HumanAIGC / EMO

Emote Portrait Alive: Generating Expressive Portrait Videos with Audio2Video Diffusion Model under Weak Conditions
7.44k stars 901 forks source link

Does anyone have a plan to reproduce EMO? #202

Open liuzhuang1024 opened 6 months ago

johndpope commented 6 months ago

progress thus far

downloaded - https://academictorrents.com/download/843b5adb0358124d388c4e9836654c246b988ff4.torrent

https://github.com/johndpope/Emote-hack

created some data loader EMODataset.py

HeadRotation.py - using mediapipe get_head_pose_velocities_at_frame image

SpeedEncoder do the tanh thing to categorise head motion to speed bucket

Wav2VecFeatureExtractor using wav2vec2 (maybe it needs to be downgraded?) extract_features_from_mp4 - get nearby frames

Backbone / attention layers - WIP https://github.com/johndpope/Emote-hack/blob/main/Net.py

UPDATE (the rest of the code is scrap heap at the moment.)

the previous paper by HumanAIGC AnimateAnyone was successfully implemented by MooreThreads (includes training code) upvote here for them to recreate EMO paper. https://github.com/MooreThreads/Moore-AnimateAnyone/issues/98

this code is mostly cherry picked from magic-animate (does not include training code) - (which is based off animatediff) https://github.com/magic-research/magic-animate/tree/main

fire17 commented 6 months ago

@liuzhuang1024 awesome was gonna ask the same

@johndpope good luck man! We're all eagerly patient to see what you come up with!

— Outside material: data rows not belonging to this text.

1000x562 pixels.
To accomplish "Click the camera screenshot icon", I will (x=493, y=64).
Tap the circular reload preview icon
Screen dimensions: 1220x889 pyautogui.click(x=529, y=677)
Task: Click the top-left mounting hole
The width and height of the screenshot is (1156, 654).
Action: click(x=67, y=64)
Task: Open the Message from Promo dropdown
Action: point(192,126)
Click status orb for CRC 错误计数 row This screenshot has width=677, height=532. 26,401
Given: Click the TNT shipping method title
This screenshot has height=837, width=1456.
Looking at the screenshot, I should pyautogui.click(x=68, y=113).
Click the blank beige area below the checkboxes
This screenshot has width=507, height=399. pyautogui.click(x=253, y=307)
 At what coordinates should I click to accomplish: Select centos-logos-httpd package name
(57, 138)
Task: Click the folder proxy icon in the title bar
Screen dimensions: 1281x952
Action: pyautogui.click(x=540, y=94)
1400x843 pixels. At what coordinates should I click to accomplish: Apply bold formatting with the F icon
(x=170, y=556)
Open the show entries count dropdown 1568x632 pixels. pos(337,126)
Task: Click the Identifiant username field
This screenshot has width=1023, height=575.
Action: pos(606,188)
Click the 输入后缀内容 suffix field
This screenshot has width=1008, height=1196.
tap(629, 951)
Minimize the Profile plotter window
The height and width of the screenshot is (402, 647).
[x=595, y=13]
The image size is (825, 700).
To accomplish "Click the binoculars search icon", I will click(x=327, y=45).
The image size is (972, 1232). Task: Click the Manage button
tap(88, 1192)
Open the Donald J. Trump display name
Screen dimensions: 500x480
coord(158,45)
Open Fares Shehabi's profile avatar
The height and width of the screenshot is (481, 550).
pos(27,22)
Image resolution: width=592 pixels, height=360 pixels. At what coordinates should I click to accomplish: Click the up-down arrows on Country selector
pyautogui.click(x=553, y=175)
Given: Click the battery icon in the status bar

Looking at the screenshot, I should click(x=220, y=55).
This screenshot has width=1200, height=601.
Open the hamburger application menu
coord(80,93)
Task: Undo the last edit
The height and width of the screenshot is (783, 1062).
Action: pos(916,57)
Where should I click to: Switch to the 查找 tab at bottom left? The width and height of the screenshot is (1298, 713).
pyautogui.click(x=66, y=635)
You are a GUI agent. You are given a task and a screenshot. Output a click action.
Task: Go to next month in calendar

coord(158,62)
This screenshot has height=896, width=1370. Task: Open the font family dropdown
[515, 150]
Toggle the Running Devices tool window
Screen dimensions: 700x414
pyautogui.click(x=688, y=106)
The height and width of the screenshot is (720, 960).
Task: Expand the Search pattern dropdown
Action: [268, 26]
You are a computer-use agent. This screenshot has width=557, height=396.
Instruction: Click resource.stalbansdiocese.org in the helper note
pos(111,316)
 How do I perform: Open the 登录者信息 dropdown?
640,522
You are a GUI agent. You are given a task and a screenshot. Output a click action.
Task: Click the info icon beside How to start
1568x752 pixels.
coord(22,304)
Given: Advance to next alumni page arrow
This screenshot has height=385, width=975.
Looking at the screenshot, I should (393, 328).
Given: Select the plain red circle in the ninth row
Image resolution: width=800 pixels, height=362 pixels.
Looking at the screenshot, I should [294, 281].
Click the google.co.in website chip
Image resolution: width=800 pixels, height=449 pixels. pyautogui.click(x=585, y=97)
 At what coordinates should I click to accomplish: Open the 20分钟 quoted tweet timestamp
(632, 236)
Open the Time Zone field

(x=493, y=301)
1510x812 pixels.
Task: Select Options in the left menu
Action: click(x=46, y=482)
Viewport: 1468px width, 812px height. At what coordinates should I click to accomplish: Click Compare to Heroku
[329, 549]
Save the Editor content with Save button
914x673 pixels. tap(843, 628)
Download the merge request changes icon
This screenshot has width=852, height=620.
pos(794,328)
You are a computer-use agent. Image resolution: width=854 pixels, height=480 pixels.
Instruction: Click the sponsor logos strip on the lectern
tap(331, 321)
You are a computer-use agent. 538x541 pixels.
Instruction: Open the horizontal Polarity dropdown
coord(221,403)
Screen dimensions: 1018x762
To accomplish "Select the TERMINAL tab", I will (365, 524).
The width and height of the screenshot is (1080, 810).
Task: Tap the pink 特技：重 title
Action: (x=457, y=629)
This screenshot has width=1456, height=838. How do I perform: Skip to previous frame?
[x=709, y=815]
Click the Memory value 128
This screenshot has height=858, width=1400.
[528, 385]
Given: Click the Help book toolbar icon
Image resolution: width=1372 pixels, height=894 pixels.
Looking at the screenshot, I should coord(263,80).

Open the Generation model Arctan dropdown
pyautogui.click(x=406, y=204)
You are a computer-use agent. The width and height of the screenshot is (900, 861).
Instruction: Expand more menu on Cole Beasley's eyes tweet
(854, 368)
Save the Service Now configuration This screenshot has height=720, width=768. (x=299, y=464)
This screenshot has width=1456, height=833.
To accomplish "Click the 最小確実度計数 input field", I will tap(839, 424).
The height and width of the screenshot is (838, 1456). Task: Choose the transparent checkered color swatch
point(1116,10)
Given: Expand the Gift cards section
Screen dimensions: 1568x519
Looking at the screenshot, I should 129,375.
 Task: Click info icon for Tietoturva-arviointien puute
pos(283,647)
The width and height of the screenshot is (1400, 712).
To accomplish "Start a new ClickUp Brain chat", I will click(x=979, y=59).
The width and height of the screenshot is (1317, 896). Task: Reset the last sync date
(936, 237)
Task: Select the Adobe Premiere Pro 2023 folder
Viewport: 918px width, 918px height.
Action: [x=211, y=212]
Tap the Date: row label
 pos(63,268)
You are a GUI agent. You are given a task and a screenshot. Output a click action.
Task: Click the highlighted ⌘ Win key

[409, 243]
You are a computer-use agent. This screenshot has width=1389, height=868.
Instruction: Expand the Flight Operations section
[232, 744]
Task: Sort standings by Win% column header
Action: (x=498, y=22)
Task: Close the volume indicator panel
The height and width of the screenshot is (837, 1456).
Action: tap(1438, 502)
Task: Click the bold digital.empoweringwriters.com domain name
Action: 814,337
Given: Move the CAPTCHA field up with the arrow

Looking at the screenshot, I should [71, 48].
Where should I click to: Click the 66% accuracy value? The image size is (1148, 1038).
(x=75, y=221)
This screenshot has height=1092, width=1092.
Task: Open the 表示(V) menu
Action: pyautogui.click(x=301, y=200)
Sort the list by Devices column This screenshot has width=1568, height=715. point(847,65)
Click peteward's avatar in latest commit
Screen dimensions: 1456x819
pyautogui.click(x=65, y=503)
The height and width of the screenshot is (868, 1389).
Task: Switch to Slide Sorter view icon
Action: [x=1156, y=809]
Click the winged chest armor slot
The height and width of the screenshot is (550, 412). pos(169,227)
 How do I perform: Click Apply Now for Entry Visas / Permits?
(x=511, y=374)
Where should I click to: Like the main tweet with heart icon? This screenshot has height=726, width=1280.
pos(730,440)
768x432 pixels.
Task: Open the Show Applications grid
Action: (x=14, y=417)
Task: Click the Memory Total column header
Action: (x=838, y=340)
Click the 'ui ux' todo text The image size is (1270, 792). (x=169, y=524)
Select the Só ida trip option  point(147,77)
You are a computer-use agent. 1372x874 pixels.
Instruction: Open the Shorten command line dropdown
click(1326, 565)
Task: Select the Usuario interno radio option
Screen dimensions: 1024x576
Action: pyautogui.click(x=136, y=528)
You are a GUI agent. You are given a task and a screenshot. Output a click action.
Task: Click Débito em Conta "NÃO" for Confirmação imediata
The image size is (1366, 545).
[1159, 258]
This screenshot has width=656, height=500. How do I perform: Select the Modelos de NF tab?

Has anyone found any other teams or people working in this? Hope to see people help each other and make this a reality. We're about to enter the golden age of open source 😁 All the best everyone!

liutaocode commented 6 months ago

@johndpope , great job. However, I have some suggestions after watching some videos from CelebV-HQ. You may manually filter them to ensure high resolution and remove bad cases, such as individuals wearing masks or significant background changes, etc. From my limited experience, training or fine-tuning Stable Diffusion can be quite unstable if the data contains too many bad cases.